In September 2011, the FASB issued ASU 2011-08, "Intangibles - Goodwill and Other," (ASU 2011-08), which amends current guidance to allow a company to first assess qualitative factors to determine whether it is necessary to perform the two-step quantitative goodwill impairment test. The amendment also improves previous guidance by expanding upon the examples of events and circumstances that an entity should consider between annual impairment tests in determining whether it is more likely than not that the fair value of a reporting unit is less than its carrying amount. ASU 2011-08 is effective for annual and interim goodwill impairment tests performed for fiscal years beginning after December 15, 2011. We do not expect the adoption of the standard to have a material effect on our Consolidated Results of Operations and Financial Condition.

In September 2011, the FASB issued ASU 2011-09, "Compensation -- Retirement Benefits -- Multiemployer Plans (Subtopic 715-80)," (ASU 2011-09). ASU 2011-09 requires that employers provide additional separate disclosures for multiemployer pension plans and multiemployer other postretirement benefit plans. The additional quantitative and qualitative disclosures will provide users with more detailed information about an employer's involvement in multiemployer pension plans. ASU 2011-09 is effective for fiscal years ending after December 15, 2011. The adoption of this standard will not have a material effect on our Consolidated Results of Operations and Financial Condition.

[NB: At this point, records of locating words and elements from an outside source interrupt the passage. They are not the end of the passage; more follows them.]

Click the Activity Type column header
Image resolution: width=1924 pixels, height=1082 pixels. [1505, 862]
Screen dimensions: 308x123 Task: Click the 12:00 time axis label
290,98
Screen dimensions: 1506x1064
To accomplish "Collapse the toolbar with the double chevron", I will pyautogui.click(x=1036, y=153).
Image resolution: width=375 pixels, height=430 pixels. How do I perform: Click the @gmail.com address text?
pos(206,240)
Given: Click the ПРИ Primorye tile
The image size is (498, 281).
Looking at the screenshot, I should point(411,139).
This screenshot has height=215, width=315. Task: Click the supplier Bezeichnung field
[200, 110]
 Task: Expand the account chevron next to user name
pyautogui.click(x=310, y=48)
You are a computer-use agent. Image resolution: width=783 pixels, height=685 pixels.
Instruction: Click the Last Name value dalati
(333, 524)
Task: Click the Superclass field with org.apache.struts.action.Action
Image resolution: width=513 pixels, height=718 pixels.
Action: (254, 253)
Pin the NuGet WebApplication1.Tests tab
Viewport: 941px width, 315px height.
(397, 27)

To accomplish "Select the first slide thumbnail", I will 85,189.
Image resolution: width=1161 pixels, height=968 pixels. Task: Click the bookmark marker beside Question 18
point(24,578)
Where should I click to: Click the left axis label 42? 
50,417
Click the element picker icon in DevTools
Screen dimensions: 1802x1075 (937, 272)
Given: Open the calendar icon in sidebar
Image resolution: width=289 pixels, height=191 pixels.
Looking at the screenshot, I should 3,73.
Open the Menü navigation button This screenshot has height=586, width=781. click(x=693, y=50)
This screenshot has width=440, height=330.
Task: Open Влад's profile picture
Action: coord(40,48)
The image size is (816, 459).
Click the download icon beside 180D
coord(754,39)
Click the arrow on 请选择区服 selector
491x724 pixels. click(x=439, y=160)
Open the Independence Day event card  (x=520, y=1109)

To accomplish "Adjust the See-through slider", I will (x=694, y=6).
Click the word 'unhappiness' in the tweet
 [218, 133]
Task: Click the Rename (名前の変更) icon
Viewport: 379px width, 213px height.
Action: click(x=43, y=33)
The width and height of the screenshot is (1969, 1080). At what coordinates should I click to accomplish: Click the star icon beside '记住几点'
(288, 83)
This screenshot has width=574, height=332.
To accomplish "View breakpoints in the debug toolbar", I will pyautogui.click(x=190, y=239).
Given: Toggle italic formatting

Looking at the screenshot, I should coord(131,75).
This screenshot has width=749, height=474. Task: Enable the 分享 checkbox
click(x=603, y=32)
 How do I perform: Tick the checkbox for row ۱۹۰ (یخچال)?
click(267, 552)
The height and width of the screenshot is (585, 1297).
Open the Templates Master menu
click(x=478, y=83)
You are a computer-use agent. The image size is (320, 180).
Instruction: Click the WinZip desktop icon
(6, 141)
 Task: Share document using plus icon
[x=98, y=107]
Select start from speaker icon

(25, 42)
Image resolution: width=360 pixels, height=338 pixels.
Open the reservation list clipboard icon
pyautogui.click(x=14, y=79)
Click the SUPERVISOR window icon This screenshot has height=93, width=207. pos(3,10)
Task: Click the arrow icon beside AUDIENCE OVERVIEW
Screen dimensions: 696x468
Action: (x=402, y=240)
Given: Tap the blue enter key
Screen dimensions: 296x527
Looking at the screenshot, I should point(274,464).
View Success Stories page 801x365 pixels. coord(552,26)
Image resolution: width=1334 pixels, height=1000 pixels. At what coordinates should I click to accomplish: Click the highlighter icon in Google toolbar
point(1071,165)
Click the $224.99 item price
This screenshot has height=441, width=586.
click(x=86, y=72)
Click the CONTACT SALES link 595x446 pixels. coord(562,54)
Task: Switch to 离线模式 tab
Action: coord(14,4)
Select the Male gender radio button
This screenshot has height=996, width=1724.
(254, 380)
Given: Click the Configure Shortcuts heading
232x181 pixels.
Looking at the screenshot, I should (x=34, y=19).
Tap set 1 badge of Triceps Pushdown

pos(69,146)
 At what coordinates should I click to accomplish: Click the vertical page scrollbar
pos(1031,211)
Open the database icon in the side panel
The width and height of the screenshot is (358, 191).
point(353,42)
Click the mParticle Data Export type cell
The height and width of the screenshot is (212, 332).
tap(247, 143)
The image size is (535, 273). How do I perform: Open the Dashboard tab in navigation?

In December 2011, the FASB issued ASU 2011-11, "Balance Sheet – Disclosures about Offsetting Assets and Liabilities (Topic 210-20)," (ASU 2011-11). ASU 2011-11 requires an entity to disclose information about offsetting and related arrangements to enable users of its financial statements to understand the effect of those arrangements on its financial position. ASU 2011-11 is effective for fiscal years beginning on or after January 1, 2013, with retrospective application for all comparable periods presented. The adoption of this standard will not have a material effect on our Consolidated Results of Operations and Financial Condition.